Unusual doesn't begin to describe this magnificent musical by Tony Kushner, who provided the book and lyrics, and Jeanine Tesori, who wrote the music. It has a kind of bonkers bravura that wraps you in its enthusiastic embrace.
If you have to describe it, it's the story of Caroline, a black maid, who works for a Jewish family in Louisiana in 1963, surviving on 30 dollars a month – a servitude that is cruelly exposed when the new mistress of the house tells her she can keep the loose change swilling around in the pockets of the clothes that she loads into the washing machine each day. When Noah, the son, leaves 20 dollars in his pocket it precipitates an ethical and spiritual crisis.
But Kushner, drawing on his own memories of a much-loved domestic servant, turns this simple plotline into something rich and strange. As in Angels in America, he weaves a fantasy from grim reality, bringing a singing washing machine and a singing moon onto the stage, while never losing sight of the anger and bitterness that afflict black Americans struggling to feed their families in a time of radical social change.
Because that's the other change that is in the wind. America is on the cusp of everything; JFK may have been assassinated, his promises to the black population unfulfilled, but Caroline's friend Dot is in night school, her daughter Emmie is unafraid and politically engaged, and Caroline finds herself on the wrong side of history. She is trapped not only by her need to earn money to support her four children, but also by her fear of trouble. She resists the mood of upheaval surging around her, just as she resists taking the money from her employers' pockets. Yet her anger at her position grows.

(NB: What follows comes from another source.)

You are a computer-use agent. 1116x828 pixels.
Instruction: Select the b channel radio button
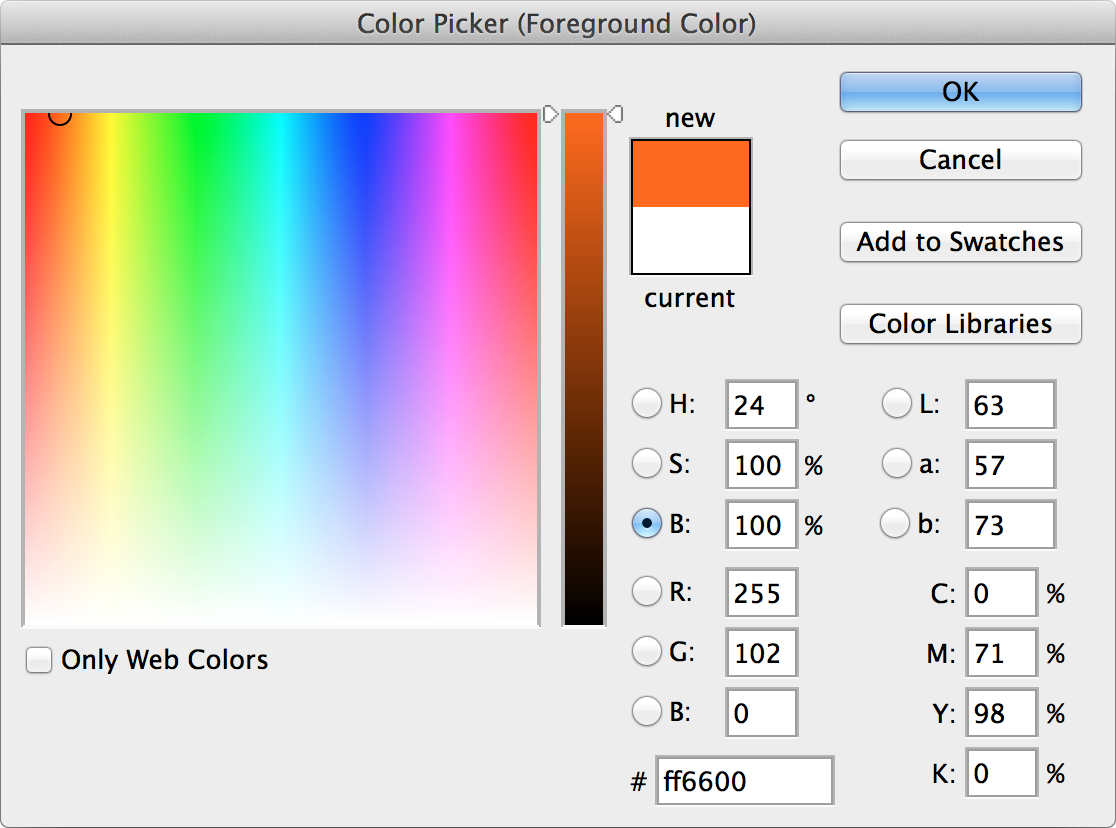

The musical explores all this with depth and sophistication. Kushner's lyrics are a mixture of profound poetry, savage political analysis, and sharp humour. Tesori, who later wrote Shrek the Musical and Fun Home, matches him with music of subtle brilliance, incorporating every style from klezmer to spirituals, from jazz to Motown, blending and burnishing them into a surging whole, full of engaging melodies.

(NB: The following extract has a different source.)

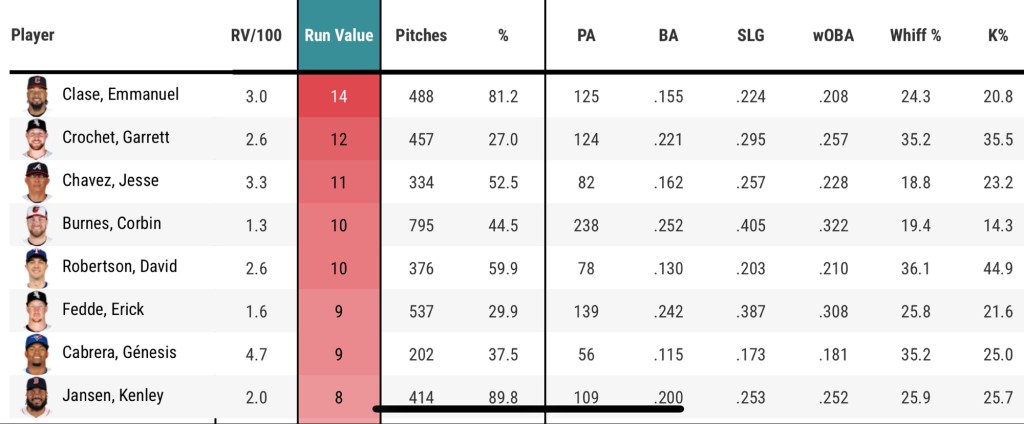
Task: Click Corbin Burnes's headshot photo
Action: (x=37, y=226)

This production, a transfer from Chichester, is directed with real flare by Michael Longhurst who is increasingly establishing himself as one of the best directors of musical plays in the business. It's designed by Fly Davis, with economy and imagination, conjuring the upper level and the basement of a 1960s home out of almost nothing, dressing the singing washing machine in a shift festooned with transparent bubbles, putting a red-hot element round the neck of the devilish drier, and adorning the Supremes-like trio who represent the sounds of Caroline's radio in an ever-more elaborate series of glamorous dresses all topped with twisted aerials on their heads.
At the heart of it all stands a sublime performance from Sharon D Clarke that catches every note and beat of what it is like to be Caroline. Her voice is extraordinary, whether it's in her great rumbling shouts of pain at her condition, or the delicate melancholy with which she recalls her feckless husband. But what's also extraordinary is the stillness she brings to her part; you can see her sadness, her anger, her loss simply in the way she smokes her daily cigarette or stares out into the distance.

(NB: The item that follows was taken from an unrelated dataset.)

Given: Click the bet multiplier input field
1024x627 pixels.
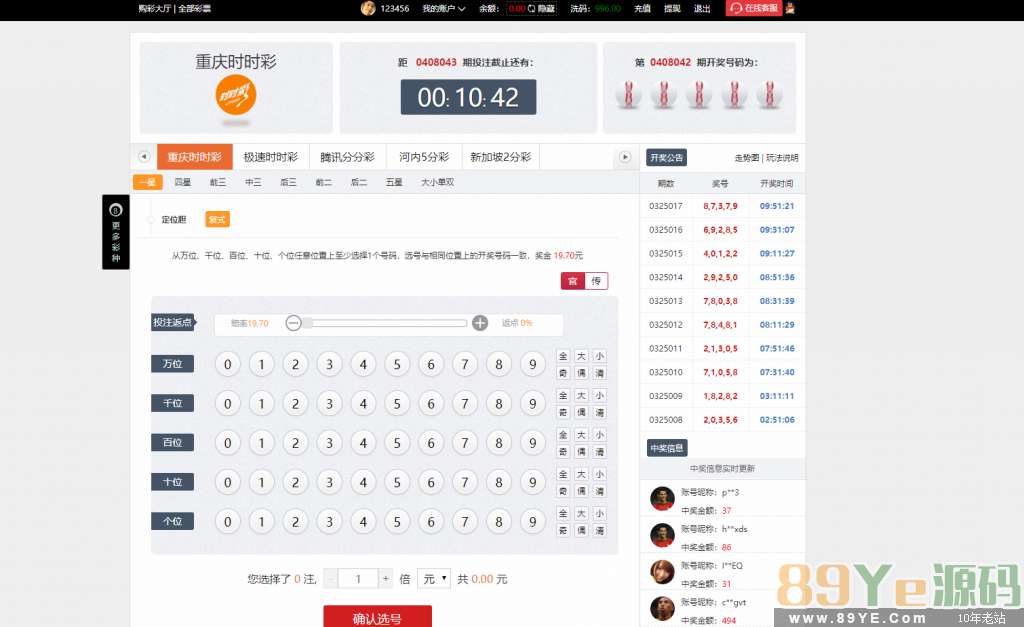Looking at the screenshot, I should click(x=358, y=578).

She turns "Lot's Wife" – a soliloquy about her state to rival those of Hamlet and Mama Rose – into a great, pulsing, heart-rending monologue of sorrow about what she has become. It deservedly brings the house down.
She's surrounded by a wonderful set of exuberant, telling performances, most notably from the lively household objects (Me'sha Bryan as the washing machine, T'Shan Williams, Sharon Rose and Carol Stennett as the radio, and Ako Mitchell as the dryer), from Abiona Omonua as her spirited daughter, and Naana Agyei-Ampadu as her quick-witted friend Dottie. As Noah, Aaron Gelkoff (on the night I saw it) brings such emotion to the part you forget he is only a child.
Ann Yee provides effortlessly clever choreography and Nigel Lilley conducts an excellent band. All in all, a thought-provoking and satisfying joy.
Caroline, Or Change runs at Hampstead Theatre until 21 April.